• _What you are asked to do_
Return, without alteration, the part of the records that opens with the line containing "Task: Select the" and closes with the line containing "Action: [348, 475]", both of these lines included. Omit the pictures from your answer.

• _Dataset records_
============================================================
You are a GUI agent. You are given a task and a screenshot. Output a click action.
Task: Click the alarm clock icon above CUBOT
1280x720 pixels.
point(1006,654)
============================================================
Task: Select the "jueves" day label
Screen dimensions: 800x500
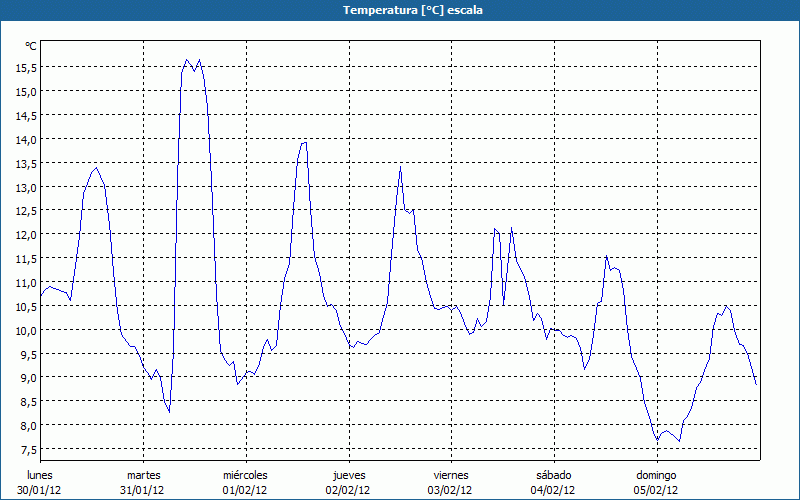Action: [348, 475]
============================================================
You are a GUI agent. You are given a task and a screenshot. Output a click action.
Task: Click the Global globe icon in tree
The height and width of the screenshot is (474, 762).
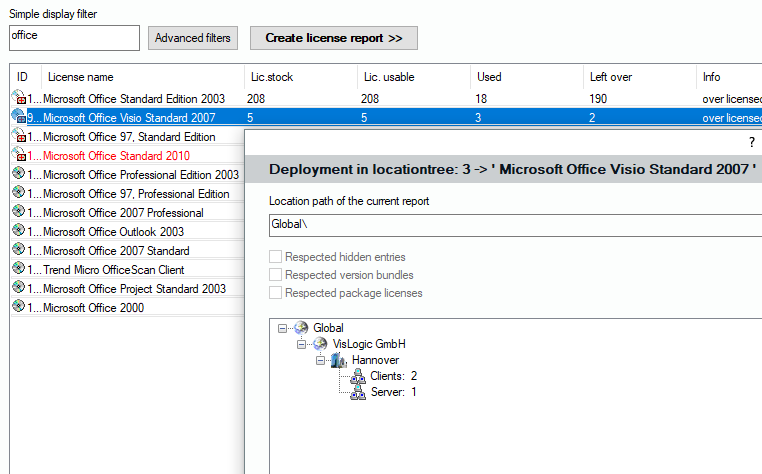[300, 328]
============================================================
• _Answer to the problem_
Task: Select the "jueves" day label
Screen dimensions: 800x500
Action: [348, 475]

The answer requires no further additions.